===== Source extract
There’s a photograph I took a few years back on the coast of Tasmania – dark clouds sitting heavy over water that is, despite everything, breathtakingly beautiful. Nature has a way of showing us these things if we’re open to seeing them. That tension, that ability to hold darkness and beauty at the same time, is what grief can feel like.

When someone dies, most of us expect grief to feel like one thing – a darkness that settles in, heavy and shapeless, something to be endured until it lifts enough to keep going.

And grief is that, sometimes. But in my experience, it’s rarely only that.

What I’ve come to understand, after sitting with many families through loss, is that grief is love and pain together – love still moving, with nowhere left to go. And when you start to see it that way, something shifts – not in how much it hurts, but in what the hurt actually means.

Pain and Love Are Not Opposites in Grief

The depth of the pain is almost always a direct reflection of the depth of the love, and I think that’s worth sitting with for a moment.

The people who grieve hardest are the people who loved most – who showed up, who were present, who built something real with the person who has died. That kind of grief is not a problem to be managed or a wound to be moved through as quickly as possible. It’s the natural weight of a life fully shared with someone else, and it deserves to be treated that way.

I’ve never once sat with a family and thought their grief was too much. What I’ve thought, more times than I can count, is that the love in the room is remarkable.

What Happens When a Heart Cracks Open

There’s something I’ve witnessed at funerals, and in the days surrounding them, that I don’t think gets talked about enough.

Grief cracks people open.
==========
▶ Apply what you read
1. In the grief passage, where was the photograph of dark clouds over water taken?
2. Do these statements agree with the grief passage? (a) The writer holds that grief is only ever a heavy darkness. (b) The writer has sometimes judged a family's grief to be too much. (c) The writer links the depth of the pain to the depth of the love.
===== Record excerpts
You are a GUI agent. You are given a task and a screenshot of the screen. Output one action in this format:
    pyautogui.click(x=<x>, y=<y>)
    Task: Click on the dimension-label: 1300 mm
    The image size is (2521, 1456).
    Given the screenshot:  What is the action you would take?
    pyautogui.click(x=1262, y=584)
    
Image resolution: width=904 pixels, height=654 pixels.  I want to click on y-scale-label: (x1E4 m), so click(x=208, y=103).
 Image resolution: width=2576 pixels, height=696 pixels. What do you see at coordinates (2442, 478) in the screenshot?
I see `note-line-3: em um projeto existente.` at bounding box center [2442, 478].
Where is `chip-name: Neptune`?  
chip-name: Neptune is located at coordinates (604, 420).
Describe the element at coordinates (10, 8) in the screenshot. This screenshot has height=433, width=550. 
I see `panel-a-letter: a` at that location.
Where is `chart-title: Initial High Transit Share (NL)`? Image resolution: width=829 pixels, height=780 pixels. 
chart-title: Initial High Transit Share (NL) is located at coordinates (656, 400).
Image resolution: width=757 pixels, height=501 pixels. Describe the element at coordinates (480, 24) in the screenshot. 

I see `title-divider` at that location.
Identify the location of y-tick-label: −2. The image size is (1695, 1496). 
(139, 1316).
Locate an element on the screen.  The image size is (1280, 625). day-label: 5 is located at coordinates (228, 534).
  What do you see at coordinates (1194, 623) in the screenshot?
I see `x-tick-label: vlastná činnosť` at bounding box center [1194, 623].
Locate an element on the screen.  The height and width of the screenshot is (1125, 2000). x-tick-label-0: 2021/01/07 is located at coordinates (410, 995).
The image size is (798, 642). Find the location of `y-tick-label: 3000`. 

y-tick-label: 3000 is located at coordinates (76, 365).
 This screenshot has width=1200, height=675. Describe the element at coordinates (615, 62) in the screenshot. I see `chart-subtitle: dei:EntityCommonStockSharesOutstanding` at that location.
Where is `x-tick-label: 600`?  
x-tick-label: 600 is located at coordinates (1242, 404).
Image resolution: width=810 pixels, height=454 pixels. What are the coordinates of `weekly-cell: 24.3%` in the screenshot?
==========
▶ Outputs for the tasks
1. On the coast of Tasmania.

2.
(a) No: "But in my experience, it’s rarely only that."
(b) No: "I’ve never once sat with a family and thought their grief was too much."
(c) Yes: "The depth of the pain is almost always a direct reflection of the depth of the love"